The chateau had been bombed during World War II so only half of the thousand-year-old structure remained, but it has been beautifully restored with antique furnishings and modern appliances. It was a remarkable place, brimming with history and mystique, but even more remarkable than the house were the stories Ann told us about her mother-in-law who’d lived in the Château d’Agneaux during the war.

Genevieve de Saint Pern Menke was a French noblewoman who grew up at the Château d’Agneaux outside Saint-Lo. Under her family’s home was a tunnel where—according to family legend— her ancestors hid during the French Revolution. When the Nazi Germans occupied Genevieve’s country and ultimately her home, she risked her life to hide downed Allied airmen and members of the French resistance in this tunnel underneath the chateau.

GenevieveYounger

Genevieve de Saint Pern Menke

Genevieve joined the Red Cross in her early twenties and drove an ambulance to assist wounded soldiers in France. After the war, she was awarded the French Croix de Guerre medal for carrying soldiers to her ambulance while under fire from automatic weapons and mortars, the Red Cross Medal of Honor for treating soldiers on the battlefront, and a second Croix de Guerre for courageously and successfully negotiating the release of the French villagers in Germolles before they were executed by firing squad. During the hours of negotiation, she told the German officer that “an honorable man would not kill innocent people.”

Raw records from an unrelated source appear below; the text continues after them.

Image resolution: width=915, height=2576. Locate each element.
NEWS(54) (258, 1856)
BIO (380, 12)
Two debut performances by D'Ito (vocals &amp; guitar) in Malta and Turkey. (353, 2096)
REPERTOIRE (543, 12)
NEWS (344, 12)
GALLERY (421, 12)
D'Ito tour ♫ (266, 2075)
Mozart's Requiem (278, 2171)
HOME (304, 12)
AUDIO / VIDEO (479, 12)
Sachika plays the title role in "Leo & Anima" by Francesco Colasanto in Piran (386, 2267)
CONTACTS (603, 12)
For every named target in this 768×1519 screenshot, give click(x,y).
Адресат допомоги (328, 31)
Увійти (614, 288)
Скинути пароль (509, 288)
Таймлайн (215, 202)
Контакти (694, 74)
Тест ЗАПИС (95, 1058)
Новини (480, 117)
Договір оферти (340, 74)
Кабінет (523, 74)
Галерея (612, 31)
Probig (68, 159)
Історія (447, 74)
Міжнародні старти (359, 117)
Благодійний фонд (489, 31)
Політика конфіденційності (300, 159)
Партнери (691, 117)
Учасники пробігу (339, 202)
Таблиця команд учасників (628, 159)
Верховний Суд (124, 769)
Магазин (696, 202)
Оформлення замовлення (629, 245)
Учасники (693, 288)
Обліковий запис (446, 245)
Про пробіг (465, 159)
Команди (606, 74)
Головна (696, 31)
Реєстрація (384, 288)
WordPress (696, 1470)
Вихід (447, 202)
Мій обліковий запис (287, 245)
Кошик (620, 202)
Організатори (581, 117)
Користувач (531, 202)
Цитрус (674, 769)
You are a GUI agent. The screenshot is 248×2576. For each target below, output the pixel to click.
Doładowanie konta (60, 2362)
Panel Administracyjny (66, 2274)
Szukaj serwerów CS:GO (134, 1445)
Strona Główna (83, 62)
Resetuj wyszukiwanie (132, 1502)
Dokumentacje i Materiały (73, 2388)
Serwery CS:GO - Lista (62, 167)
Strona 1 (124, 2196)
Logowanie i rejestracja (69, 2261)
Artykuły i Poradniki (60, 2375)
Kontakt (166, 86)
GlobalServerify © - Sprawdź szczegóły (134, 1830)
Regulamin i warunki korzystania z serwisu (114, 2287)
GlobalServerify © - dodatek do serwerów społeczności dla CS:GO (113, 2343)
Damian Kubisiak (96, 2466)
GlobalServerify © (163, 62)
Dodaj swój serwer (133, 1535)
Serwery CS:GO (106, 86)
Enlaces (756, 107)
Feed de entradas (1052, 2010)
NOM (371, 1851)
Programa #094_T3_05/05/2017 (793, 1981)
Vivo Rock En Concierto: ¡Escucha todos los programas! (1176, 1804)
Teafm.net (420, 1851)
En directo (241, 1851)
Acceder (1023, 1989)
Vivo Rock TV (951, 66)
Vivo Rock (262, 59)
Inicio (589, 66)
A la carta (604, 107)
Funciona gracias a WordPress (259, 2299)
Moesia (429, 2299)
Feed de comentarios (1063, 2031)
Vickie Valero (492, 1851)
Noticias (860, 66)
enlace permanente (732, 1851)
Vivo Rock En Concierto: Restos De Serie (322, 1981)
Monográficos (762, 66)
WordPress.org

While we were in France, we biked around the village where Genevieve once lived and spent our nights in the Menke family’s renovated manoir with its old stone tower and elegant paintings of ancestors on the walls. The people of Normandy welcomed us warmly, and we spent an afternoon dining with Serge and Marie Charlotte Letourneur, a beautiful couple who shared their memories of the war with us. Marie Charlotte’s father and mother had both been leaders in the local French resistance, and Serge gave us pieces of nylon from an American parachute that he’d found after D-Day. They honored us because we were Americans, and we were completely humbled by their regard.

Chateau of Secrets is based on the heroic true stories of the French and German people who fought against Hitler and his regime from the inside. Genevieve Menke passed away in 2010, but her legacy of courage and compassion lives on through her five sons, her many grandchildren and great-grandchildren, and I hope now as well through these fictional characters inspired by her heroism.